Rewrite the records below, changing every "Screen dimensions" to "Display size" and keeping everything else the same.

━━━━━ Materials provided ━━━━━

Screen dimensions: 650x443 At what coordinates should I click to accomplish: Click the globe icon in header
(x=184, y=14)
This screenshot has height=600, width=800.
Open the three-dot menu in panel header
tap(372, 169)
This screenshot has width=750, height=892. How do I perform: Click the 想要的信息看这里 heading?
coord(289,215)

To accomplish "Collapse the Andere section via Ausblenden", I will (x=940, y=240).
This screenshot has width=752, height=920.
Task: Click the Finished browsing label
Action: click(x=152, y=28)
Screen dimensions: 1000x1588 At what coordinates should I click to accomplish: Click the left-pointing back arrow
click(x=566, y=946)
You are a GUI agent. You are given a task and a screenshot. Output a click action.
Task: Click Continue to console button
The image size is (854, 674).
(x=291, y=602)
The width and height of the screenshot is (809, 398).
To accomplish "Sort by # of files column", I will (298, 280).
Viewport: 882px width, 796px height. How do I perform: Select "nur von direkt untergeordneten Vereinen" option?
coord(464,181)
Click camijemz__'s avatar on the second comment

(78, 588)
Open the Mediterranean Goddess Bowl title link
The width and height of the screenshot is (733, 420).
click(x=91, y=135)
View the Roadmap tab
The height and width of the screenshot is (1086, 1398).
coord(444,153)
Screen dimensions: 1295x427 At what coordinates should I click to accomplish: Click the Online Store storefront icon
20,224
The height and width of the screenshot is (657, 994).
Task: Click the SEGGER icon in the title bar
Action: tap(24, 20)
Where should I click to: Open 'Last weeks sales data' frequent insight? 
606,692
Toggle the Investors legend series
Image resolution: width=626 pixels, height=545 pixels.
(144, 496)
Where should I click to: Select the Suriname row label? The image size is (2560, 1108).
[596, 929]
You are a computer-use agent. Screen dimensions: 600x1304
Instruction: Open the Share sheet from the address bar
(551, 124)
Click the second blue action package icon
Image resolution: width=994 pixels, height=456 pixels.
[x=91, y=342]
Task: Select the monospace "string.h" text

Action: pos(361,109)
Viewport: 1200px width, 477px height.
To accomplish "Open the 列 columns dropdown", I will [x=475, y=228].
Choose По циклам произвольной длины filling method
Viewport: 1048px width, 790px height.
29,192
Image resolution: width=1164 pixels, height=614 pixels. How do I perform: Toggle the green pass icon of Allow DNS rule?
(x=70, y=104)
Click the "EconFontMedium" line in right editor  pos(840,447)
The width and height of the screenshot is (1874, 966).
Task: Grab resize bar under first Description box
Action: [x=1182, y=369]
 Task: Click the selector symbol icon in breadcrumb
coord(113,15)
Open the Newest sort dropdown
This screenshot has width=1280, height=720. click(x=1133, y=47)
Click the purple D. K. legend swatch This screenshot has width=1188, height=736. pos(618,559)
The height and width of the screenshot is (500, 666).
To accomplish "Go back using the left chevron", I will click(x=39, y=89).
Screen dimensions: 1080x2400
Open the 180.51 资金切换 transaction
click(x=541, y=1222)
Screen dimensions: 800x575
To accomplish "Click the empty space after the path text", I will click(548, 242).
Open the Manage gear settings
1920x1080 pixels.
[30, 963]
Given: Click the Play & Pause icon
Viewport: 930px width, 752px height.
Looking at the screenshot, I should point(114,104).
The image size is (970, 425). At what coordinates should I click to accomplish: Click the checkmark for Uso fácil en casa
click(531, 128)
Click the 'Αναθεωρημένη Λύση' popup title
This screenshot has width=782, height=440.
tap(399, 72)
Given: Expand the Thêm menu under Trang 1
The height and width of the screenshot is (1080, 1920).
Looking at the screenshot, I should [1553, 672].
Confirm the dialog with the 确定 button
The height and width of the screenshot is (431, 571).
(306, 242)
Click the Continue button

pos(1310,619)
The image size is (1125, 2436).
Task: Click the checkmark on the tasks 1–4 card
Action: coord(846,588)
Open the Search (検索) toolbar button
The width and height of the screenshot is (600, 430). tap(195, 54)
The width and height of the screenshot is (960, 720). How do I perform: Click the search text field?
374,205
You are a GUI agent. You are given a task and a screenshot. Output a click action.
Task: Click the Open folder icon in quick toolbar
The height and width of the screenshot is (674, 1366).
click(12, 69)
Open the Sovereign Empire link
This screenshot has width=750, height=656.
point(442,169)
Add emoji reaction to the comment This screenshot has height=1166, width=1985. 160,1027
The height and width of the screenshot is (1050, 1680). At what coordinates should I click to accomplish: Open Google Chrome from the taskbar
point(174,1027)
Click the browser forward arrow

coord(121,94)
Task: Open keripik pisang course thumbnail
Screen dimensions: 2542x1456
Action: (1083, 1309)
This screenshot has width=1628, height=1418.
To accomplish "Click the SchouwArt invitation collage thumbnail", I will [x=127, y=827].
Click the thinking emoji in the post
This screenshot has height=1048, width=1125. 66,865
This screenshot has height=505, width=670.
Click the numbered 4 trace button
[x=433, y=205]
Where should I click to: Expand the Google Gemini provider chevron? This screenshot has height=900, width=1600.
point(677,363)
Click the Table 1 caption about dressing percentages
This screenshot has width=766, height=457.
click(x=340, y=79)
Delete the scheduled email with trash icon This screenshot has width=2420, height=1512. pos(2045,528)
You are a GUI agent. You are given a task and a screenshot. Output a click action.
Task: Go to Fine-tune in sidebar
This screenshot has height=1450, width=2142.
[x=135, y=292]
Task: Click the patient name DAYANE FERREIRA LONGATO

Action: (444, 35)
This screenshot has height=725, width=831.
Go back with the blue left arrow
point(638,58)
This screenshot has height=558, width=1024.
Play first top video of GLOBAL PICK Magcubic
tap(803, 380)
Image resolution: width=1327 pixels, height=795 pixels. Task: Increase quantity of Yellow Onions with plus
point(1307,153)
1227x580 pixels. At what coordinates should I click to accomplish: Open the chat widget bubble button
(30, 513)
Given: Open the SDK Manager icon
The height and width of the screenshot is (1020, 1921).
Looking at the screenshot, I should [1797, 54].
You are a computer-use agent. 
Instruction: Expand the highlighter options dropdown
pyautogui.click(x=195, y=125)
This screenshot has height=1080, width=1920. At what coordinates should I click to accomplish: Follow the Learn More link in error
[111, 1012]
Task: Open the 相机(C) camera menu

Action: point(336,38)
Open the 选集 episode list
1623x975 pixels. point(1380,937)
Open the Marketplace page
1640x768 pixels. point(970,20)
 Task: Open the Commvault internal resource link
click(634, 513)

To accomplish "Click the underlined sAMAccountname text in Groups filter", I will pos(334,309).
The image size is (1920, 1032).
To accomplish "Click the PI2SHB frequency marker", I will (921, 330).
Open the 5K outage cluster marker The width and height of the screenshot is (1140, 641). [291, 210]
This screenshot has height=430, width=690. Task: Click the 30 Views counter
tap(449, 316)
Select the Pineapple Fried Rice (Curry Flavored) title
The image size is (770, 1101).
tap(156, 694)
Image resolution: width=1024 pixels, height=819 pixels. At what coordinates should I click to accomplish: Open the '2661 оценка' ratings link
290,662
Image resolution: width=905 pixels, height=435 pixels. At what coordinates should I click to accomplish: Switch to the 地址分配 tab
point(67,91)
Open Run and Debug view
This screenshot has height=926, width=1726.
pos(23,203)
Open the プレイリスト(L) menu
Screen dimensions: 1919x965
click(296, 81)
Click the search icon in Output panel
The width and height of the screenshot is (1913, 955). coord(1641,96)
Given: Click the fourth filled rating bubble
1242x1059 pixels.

━━━━━

→ **Output below**:
Display size: 650x443 At what coordinates should I click to accomplish: Click the globe icon in header
(x=184, y=14)
This screenshot has height=600, width=800.
Open the three-dot menu in panel header
tap(372, 169)
This screenshot has width=750, height=892. How do I perform: Click the 想要的信息看这里 heading?
coord(289,215)

To accomplish "Collapse the Andere section via Ausblenden", I will (x=940, y=240).
This screenshot has width=752, height=920.
Task: Click the Finished browsing label
Action: click(x=152, y=28)
Display size: 1000x1588 At what coordinates should I click to accomplish: Click the left-pointing back arrow
click(x=566, y=946)
You are a GUI agent. You are given a task and a screenshot. Output a click action.
Task: Click Continue to console button
The image size is (854, 674).
(x=291, y=602)
The width and height of the screenshot is (809, 398).
To accomplish "Sort by # of files column", I will (298, 280).
Viewport: 882px width, 796px height. How do I perform: Select "nur von direkt untergeordneten Vereinen" option?
coord(464,181)
Click camijemz__'s avatar on the second comment

(78, 588)
Open the Mediterranean Goddess Bowl title link
The width and height of the screenshot is (733, 420).
click(x=91, y=135)
View the Roadmap tab
The height and width of the screenshot is (1086, 1398).
coord(444,153)
Display size: 1295x427 At what coordinates should I click to accomplish: Click the Online Store storefront icon
20,224
The height and width of the screenshot is (657, 994).
Task: Click the SEGGER icon in the title bar
Action: tap(24, 20)
Where should I click to: Open 'Last weeks sales data' frequent insight? 
606,692
Toggle the Investors legend series
Image resolution: width=626 pixels, height=545 pixels.
(144, 496)
Where should I click to: Select the Suriname row label? The image size is (2560, 1108).
[596, 929]
You are a computer-use agent. Display size: 600x1304
Instruction: Open the Share sheet from the address bar
(551, 124)
Click the second blue action package icon
Image resolution: width=994 pixels, height=456 pixels.
[x=91, y=342]
Task: Select the monospace "string.h" text

Action: pos(361,109)
Viewport: 1200px width, 477px height.
To accomplish "Open the 列 columns dropdown", I will [x=475, y=228].
Choose По циклам произвольной длины filling method
Viewport: 1048px width, 790px height.
29,192
Image resolution: width=1164 pixels, height=614 pixels. How do I perform: Toggle the green pass icon of Allow DNS rule?
(x=70, y=104)
Click the "EconFontMedium" line in right editor  pos(840,447)
The width and height of the screenshot is (1874, 966).
Task: Grab resize bar under first Description box
Action: [x=1182, y=369]
 Task: Click the selector symbol icon in breadcrumb
coord(113,15)
Open the Newest sort dropdown
This screenshot has width=1280, height=720. click(x=1133, y=47)
Click the purple D. K. legend swatch This screenshot has width=1188, height=736. pos(618,559)
The height and width of the screenshot is (500, 666).
To accomplish "Go back using the left chevron", I will click(x=39, y=89).
Display size: 1080x2400
Open the 180.51 资金切换 transaction
click(x=541, y=1222)
Display size: 800x575
To accomplish "Click the empty space after the path text", I will click(548, 242).
Open the Manage gear settings
1920x1080 pixels.
[30, 963]
Given: Click the Play & Pause icon
Viewport: 930px width, 752px height.
Looking at the screenshot, I should point(114,104).
The image size is (970, 425). At what coordinates should I click to accomplish: Click the checkmark for Uso fácil en casa
click(531, 128)
Click the 'Αναθεωρημένη Λύση' popup title
This screenshot has width=782, height=440.
tap(399, 72)
Given: Expand the Thêm menu under Trang 1
The height and width of the screenshot is (1080, 1920).
Looking at the screenshot, I should [1553, 672].
Confirm the dialog with the 确定 button
The height and width of the screenshot is (431, 571).
(306, 242)
Click the Continue button

pos(1310,619)
The image size is (1125, 2436).
Task: Click the checkmark on the tasks 1–4 card
Action: coord(846,588)
Open the Search (検索) toolbar button
The width and height of the screenshot is (600, 430). tap(195, 54)
The width and height of the screenshot is (960, 720). How do I perform: Click the search text field?
374,205
You are a GUI agent. You are given a task and a screenshot. Output a click action.
Task: Click the Open folder icon in quick toolbar
The height and width of the screenshot is (674, 1366).
click(12, 69)
Open the Sovereign Empire link
This screenshot has width=750, height=656.
point(442,169)
Add emoji reaction to the comment This screenshot has height=1166, width=1985. 160,1027
The height and width of the screenshot is (1050, 1680). At what coordinates should I click to accomplish: Open Google Chrome from the taskbar
point(174,1027)
Click the browser forward arrow

coord(121,94)
Task: Open keripik pisang course thumbnail
Display size: 2542x1456
Action: (1083, 1309)
This screenshot has width=1628, height=1418.
To accomplish "Click the SchouwArt invitation collage thumbnail", I will [x=127, y=827].
Click the thinking emoji in the post
This screenshot has height=1048, width=1125. 66,865
This screenshot has height=505, width=670.
Click the numbered 4 trace button
[x=433, y=205]
Where should I click to: Expand the Google Gemini provider chevron? This screenshot has height=900, width=1600.
point(677,363)
Click the Table 1 caption about dressing percentages
This screenshot has width=766, height=457.
click(x=340, y=79)
Delete the scheduled email with trash icon This screenshot has width=2420, height=1512. pos(2045,528)
You are a GUI agent. You are given a task and a screenshot. Output a click action.
Task: Go to Fine-tune in sidebar
This screenshot has height=1450, width=2142.
[x=135, y=292]
Task: Click the patient name DAYANE FERREIRA LONGATO

Action: (444, 35)
This screenshot has height=725, width=831.
Go back with the blue left arrow
point(638,58)
This screenshot has height=558, width=1024.
Play first top video of GLOBAL PICK Magcubic
tap(803, 380)
Image resolution: width=1327 pixels, height=795 pixels. Task: Increase quantity of Yellow Onions with plus
point(1307,153)
1227x580 pixels. At what coordinates should I click to accomplish: Open the chat widget bubble button
(30, 513)
Given: Open the SDK Manager icon
The height and width of the screenshot is (1020, 1921).
Looking at the screenshot, I should [1797, 54].
You are a computer-use agent. 
Instruction: Expand the highlighter options dropdown
pyautogui.click(x=195, y=125)
This screenshot has height=1080, width=1920. At what coordinates should I click to accomplish: Follow the Learn More link in error
[111, 1012]
Task: Open the 相机(C) camera menu

Action: point(336,38)
Open the 选集 episode list
1623x975 pixels. point(1380,937)
Open the Marketplace page
1640x768 pixels. point(970,20)
 Task: Open the Commvault internal resource link
click(634, 513)

To accomplish "Click the underlined sAMAccountname text in Groups filter", I will pos(334,309).
The image size is (1920, 1032).
To accomplish "Click the PI2SHB frequency marker", I will (921, 330).
Open the 5K outage cluster marker The width and height of the screenshot is (1140, 641). [291, 210]
This screenshot has height=430, width=690. Task: Click the 30 Views counter
tap(449, 316)
Select the Pineapple Fried Rice (Curry Flavored) title
The image size is (770, 1101).
tap(156, 694)
Image resolution: width=1024 pixels, height=819 pixels. At what coordinates should I click to accomplish: Open the '2661 оценка' ratings link
290,662
Image resolution: width=905 pixels, height=435 pixels. At what coordinates should I click to accomplish: Switch to the 地址分配 tab
point(67,91)
Open Run and Debug view
This screenshot has height=926, width=1726.
pos(23,203)
Open the プレイリスト(L) menu
Display size: 1919x965
click(296, 81)
Click the search icon in Output panel
The width and height of the screenshot is (1913, 955). coord(1641,96)
Given: Click the fourth filled rating bubble
1242x1059 pixels.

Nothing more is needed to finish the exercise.